OIC has the capability of processing huge CSV files (up to 1GB) using Stage "Read File In Segments" activity. In some use-cases, customers require to calculate the sum of a column or count of rows.
Consider the following payload. Say, we want to calculate the sum of all the values in the column "Amount1". Customers tend to declare a variable upstream to Stage action and keep on updating this variable with the computation done in each chunk of the Stage.
Updating the upstream variables inside the Stage "Read File in Segments" will cause performance impact and this pattern does not allow stage processing in parallel (you will observe a warning message "Stage File Read File in Segments includes action that will result in segments being processed sequentially" in integration canvas).
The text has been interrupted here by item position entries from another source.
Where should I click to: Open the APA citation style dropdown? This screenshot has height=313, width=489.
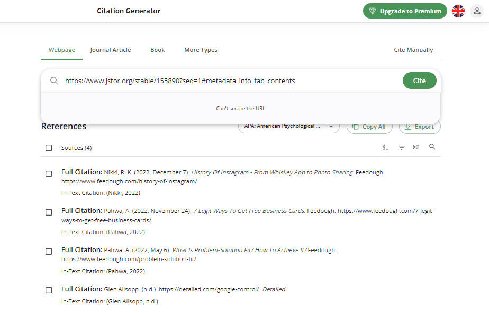click(x=288, y=126)
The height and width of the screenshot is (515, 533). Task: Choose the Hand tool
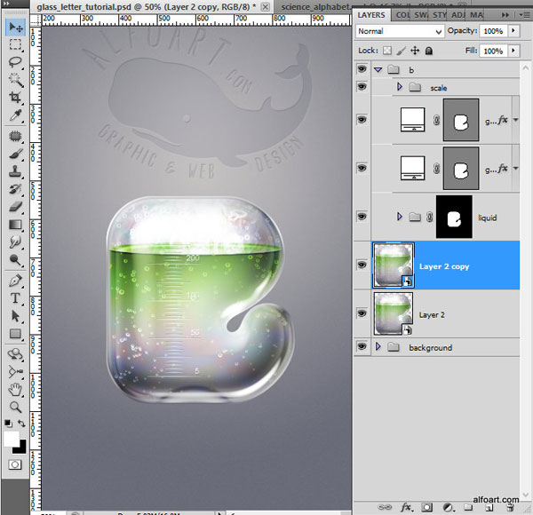click(15, 390)
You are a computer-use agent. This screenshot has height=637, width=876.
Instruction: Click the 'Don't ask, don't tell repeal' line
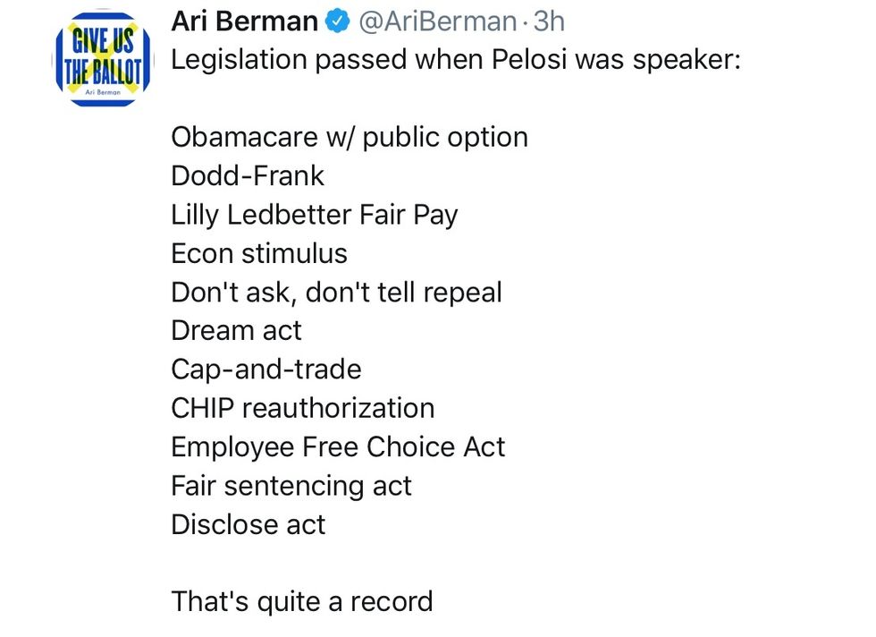click(336, 293)
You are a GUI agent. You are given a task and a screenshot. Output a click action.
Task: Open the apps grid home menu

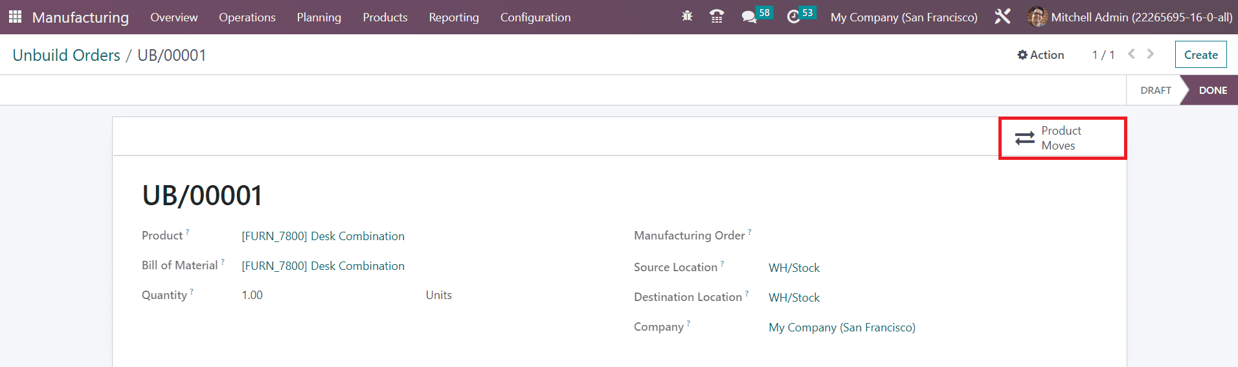point(15,17)
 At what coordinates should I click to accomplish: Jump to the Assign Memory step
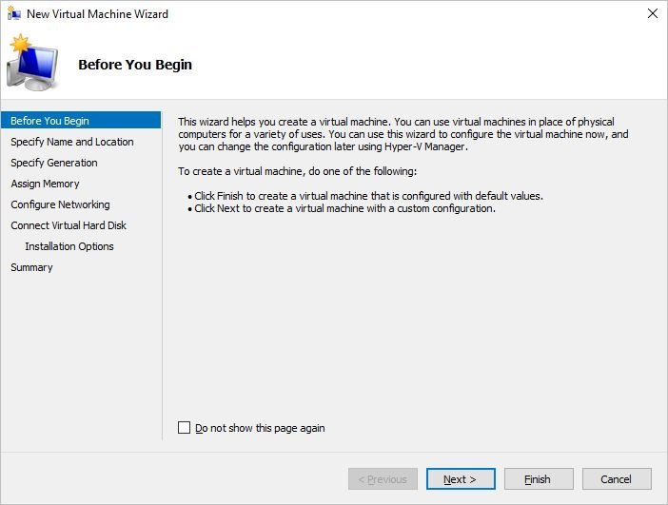click(x=45, y=184)
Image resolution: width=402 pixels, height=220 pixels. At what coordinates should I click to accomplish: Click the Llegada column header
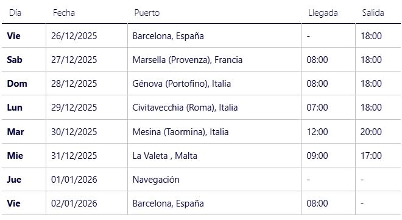pyautogui.click(x=323, y=13)
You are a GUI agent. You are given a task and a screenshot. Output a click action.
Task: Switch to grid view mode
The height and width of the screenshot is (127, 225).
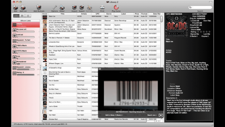tap(28, 16)
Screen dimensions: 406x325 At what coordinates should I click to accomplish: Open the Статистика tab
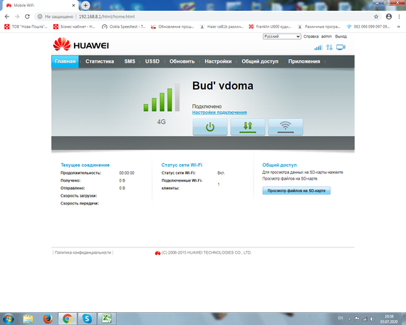click(100, 61)
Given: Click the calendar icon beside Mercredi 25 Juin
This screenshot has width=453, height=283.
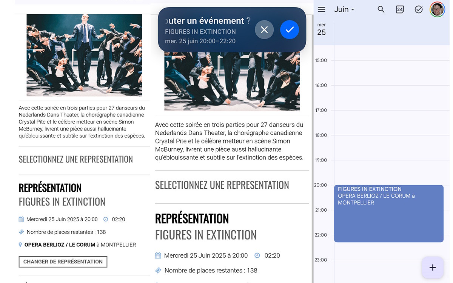Looking at the screenshot, I should [21, 219].

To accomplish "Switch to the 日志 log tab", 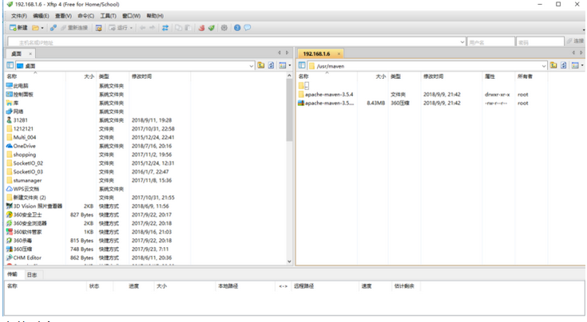I will (31, 274).
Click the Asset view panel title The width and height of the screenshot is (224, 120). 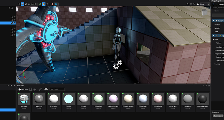tap(20, 86)
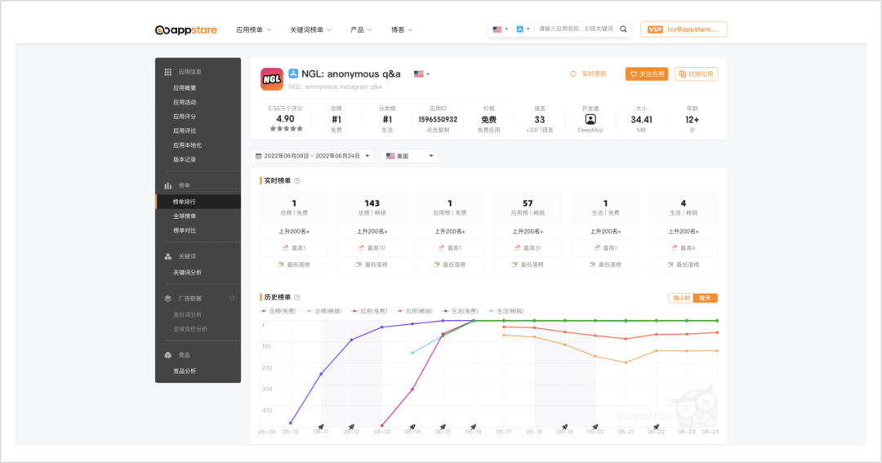
Task: Toggle 总榜(免费) series in chart legend
Action: click(278, 311)
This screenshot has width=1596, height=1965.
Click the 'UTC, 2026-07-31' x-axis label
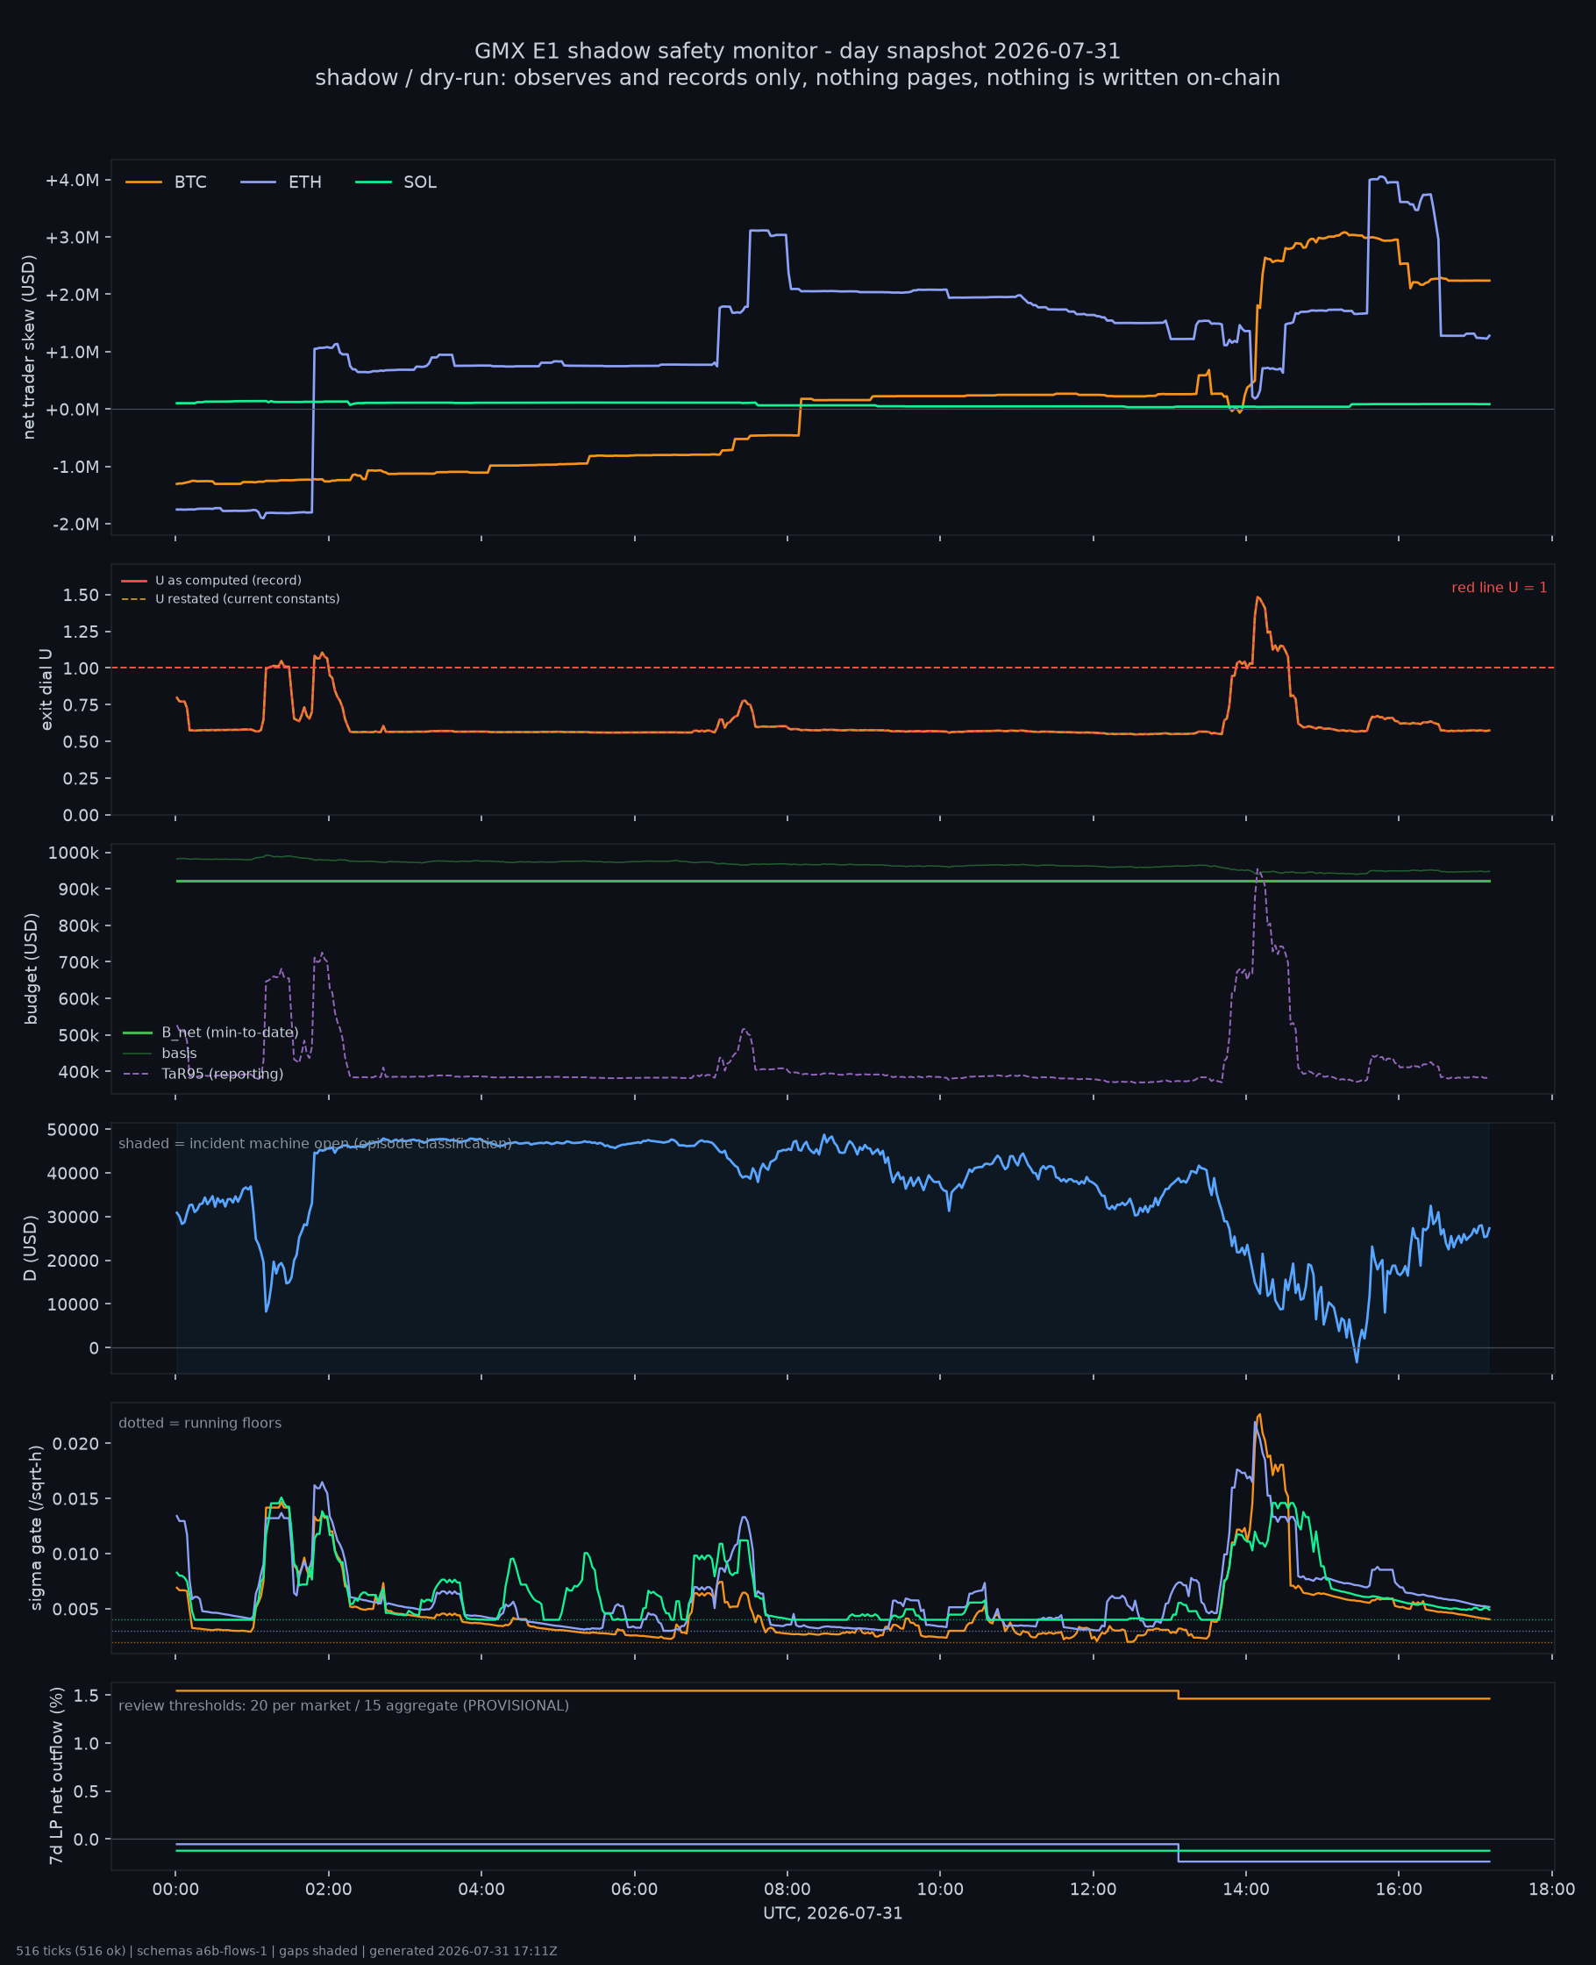(x=833, y=1914)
This blog describes one of the optimal approaches to use the aggregate functions Sum, Count while processing larger files.
1) Read the file in Stage "Read File in Segments".
2) Create the Stage "Write" with "Append to Existing File" inside Stage "Read File In Segments". Get the sum and count of each segment & write the result into it.
count ($StageSegments/.../Record )
3) After completion of Stage "File in Segments", create a Stage "List" to list the file which is created in the previous step. Stage "List" response contains file size. We will use the file size to decide on the next actions.
4) If the file size is less than 10 MB then read the file using Stage "Read Entire File" and create Assign action with Variables to store the grand totals.
Otherwise, repeat steps 1,2,3 with the new file.